COMPLETE THE FOLLOWING>
**a)** Translate this sentence from the text on personal code reviews into Spanish: "This is a personal practice I found extremely useful."
**b)** Continue the text on personal code reviews, starting right after its last sentence.

DOCUMENT SEGMENT>
One technique I use regularly when working with a team or even by myself is lots of individual code reviews.

This is not a formal (sit down with someone) code review.

This is a personal practice I found extremely useful.

Granted, I'm not talking about reviewing every commit in a repository the size of Facebooks. Most of the projects I have participated in are on small enough teams (between 1-10 people) that reviewing code changes either as they come in or in some block during the day is completely feasible.

Depending on the project, how many developers, time zones of committers, I shift how often or how thorough I review the changes but I try to review each and every commit (or at least the branch merge). This is one reason why segregating your code commits into tiny topical changes is important.

If you're working with a source control that doesn't have an easy way to do pull requests. Or some other code review functionality, you can still use the source control system to manually review changes or diffs between branches. Way back when I was forced to use TFS source control this was a much more manual process. I would open up Visual Studio, browse our TFS server and begin reviewing. These days, the power of a pull request is generally suffecient for this purpose.

What happens in this review?

SOURCE DATA>
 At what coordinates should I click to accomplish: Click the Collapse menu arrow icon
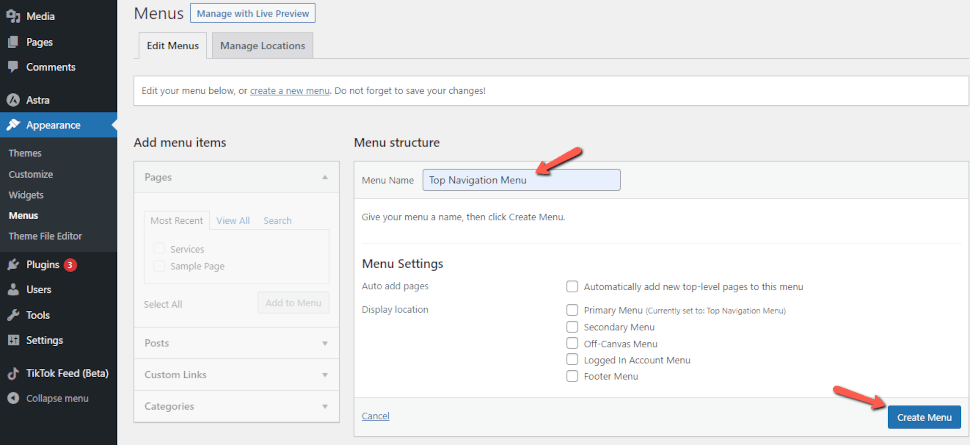13,399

FINAL ANSWERS>
**a)** Esta es una práctica personal que me resultó extremadamente útil.

**b)**
One approach I've taken in the past is to block some time, possibly while warming up with a cup of coffee to begin reviewing the previous day's commits. I would use this time to not only review other developer's changes, but I would also re-review my own commits. This helped remind me what I worked on and possibly what I was struggling through the previous day. Reviewing code the next day provided time for my mental perspective to have shifted. I was probably thinking about things a little more clearly after a nights rest. Maybe I'd learned something that could be applied to the problem being worked on and provide better setup for changes needing to be made that day.

Some other benefits the morning review process provided include:

  • It was a bit of a meditative process in the early morning that put my brain on a code thinking track for the day.
  • I could take notes on changes other's had made that were not clear. (Note: this is generally done in an environment that didn't perscribe peer-reviewing code changes). So I essentially took the job on personally to review other's changes. Provide feedback, or ask question to get more understanding of their changes.
  • Easily catch when the project conventions were not being followed, when the convention was not automated.
  • Potentially spot bugs being introduced.
  • Suggest potentially better approaches.

However, the most important thing I gained by doing this was:

  • Gain a better understanding of the entire project.
  • Learn from others. I'd like to think I'm a pretty good develoepr, but there is so much to know and learn that reading other's code provides a great way to learn something new (or possibly what not to do).

I once had a fellow developer say to me that they were blown away at how quick I could spin up on a brownfield project and get an architectural understanding that I could apply that knowledge and not only contribute quickly, but spot the places where we could improve general architectural patterns or jump in and become productive on a problem set.

I believe that reviewing the changes going into a code base each day allowed me to keep a strong perspective on what is shifting within the project and be able to talk intelligibly when others start to get stuck on their work.

Formal Code Reviews

If your team practices some form of code review workflow, this is great for those participating in the review process. However, it leaves the rest of the developers out of that specific review.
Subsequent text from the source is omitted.